I have mainly been working on different nectarivorous and herbivorous insects and their interactions with plants. One of my interests is in understanding the environmental information that insects evaluate and respond to when engaged in goal-directed behaviours such as foraging and oviposition. This typically entails a sequence of movements, each elicited by its specific stimuli configuration. I focus on the description of these motor patterns and the elucidation of how multimodal stimulation controls their display.
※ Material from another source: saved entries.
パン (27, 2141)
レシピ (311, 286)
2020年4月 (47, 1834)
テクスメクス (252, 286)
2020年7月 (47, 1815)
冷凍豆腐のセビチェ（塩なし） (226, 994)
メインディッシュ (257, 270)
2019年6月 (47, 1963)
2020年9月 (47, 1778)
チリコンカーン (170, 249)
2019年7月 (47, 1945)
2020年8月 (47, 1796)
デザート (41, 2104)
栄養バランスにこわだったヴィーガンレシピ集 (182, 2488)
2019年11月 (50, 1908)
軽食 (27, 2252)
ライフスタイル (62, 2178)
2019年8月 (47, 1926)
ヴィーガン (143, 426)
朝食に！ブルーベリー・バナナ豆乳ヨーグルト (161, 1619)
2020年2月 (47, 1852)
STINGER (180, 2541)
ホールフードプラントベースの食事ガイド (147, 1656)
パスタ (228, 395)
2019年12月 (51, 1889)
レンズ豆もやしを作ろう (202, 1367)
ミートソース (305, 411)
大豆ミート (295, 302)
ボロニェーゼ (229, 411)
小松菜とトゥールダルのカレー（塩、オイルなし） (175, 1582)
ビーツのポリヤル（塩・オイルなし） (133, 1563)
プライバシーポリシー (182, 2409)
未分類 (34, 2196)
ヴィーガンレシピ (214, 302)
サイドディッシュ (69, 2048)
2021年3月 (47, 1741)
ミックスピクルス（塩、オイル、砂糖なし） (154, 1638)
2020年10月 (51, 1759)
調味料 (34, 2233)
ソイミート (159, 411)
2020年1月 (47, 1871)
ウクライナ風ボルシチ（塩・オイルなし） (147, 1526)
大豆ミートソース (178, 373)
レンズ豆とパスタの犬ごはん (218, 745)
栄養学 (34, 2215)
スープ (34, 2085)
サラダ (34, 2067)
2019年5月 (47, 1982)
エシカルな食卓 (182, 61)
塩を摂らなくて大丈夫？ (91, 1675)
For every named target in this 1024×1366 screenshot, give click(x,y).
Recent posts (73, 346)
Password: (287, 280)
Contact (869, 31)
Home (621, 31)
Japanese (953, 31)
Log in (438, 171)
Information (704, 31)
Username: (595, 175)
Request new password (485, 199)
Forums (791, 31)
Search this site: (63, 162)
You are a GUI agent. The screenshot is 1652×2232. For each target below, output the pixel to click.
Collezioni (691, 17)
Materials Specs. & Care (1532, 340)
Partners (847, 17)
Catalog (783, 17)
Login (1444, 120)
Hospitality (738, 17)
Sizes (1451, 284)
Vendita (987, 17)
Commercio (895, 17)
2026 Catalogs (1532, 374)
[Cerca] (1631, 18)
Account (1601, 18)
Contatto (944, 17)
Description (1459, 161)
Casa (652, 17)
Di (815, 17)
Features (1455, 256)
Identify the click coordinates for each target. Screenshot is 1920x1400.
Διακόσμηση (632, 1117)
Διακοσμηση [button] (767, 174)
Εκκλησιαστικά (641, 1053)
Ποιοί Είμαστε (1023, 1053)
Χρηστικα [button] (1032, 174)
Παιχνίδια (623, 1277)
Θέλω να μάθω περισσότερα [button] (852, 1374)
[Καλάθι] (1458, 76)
Here in Lund I am a postdoc with Almut Kelber working in a comparative study of the sensory ecology of hawkmoths. Their body plan and behavioural repertoire are very similar, but at the same time, they have diverged extremely. They occupy very different habitats and can be diurnal, crepuscular, nocturnal or even arrhythmic. As adults some feed on nectar, some on rotting fruit, some don’t feed at all, and some rob honey from honeybee hives. How has this group diverged from a single ancestor? What were (are) the selective pressures and historical contingencies involved? We are not planning on definitively answering these questions, but are investigating how shared motor outputs are elicited by different stimuli and under different conditions. We are doing this in a variety of hawkmoths with very different lifestyles. Our hope is to better understand the interplay between sensory adaptations, control of motor outputs and the group’s evolutionary divergence.